Since its inception about two years ago, Microsoft Lync is gaining traction in the enterprise, Mezgec said. The platform now has about 5 million seats deployed, up from about 3 million 14 months ago. In addition, about 90 of Microsoft's top global Fortune 100 clients are Lync customers, Mezgec said, including many who use Lync as an IP PBX backbone.

Meanwhile, Microsoft has signed about 600 channel partners for Lync and still adds an average of about one new partner a day, Mezgec said.

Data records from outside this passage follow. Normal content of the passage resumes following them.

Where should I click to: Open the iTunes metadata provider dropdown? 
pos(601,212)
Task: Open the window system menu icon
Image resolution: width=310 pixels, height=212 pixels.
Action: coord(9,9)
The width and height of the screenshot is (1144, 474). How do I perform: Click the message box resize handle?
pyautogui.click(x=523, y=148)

"This was a big deal for us in entering this space that's been dominated in terms of the business model by hardware resales. The IP BPX is a piece of hardware. Partners knew how to sell hardware. We had to open up opportunities with a software-only solution," Mezgec said. "From building applications to deploying product to integrating with the rest of the infrastructure, we knew we were competing against a mature way of selling. We feel pretty good about the dent we've made the last couple years."

Mezgec points to about 500 partners attending the Lync Conference as evidence of the platform's strength.

"This is not easy stuff. You need the right staff, the right skills expertise and there's an up-front investment," he said.

About half of Lync's 600 partners come from a traditional Exchange/SharePoint background with Microsoft and view Lync as an expansion of that business, Mezgec said. The other half of Lync's partner base are traditional voice partners looking to expand their own business.

Microsoft is still in the partner recruitment phase, Mezgec said. "Demand is outpacing the partner supply. In particular, the demand for high-tech skilled people that know how to configure Lync is really off the roof. If you're a certified Master Professional of Lync, you're probably in high demand these days," he said.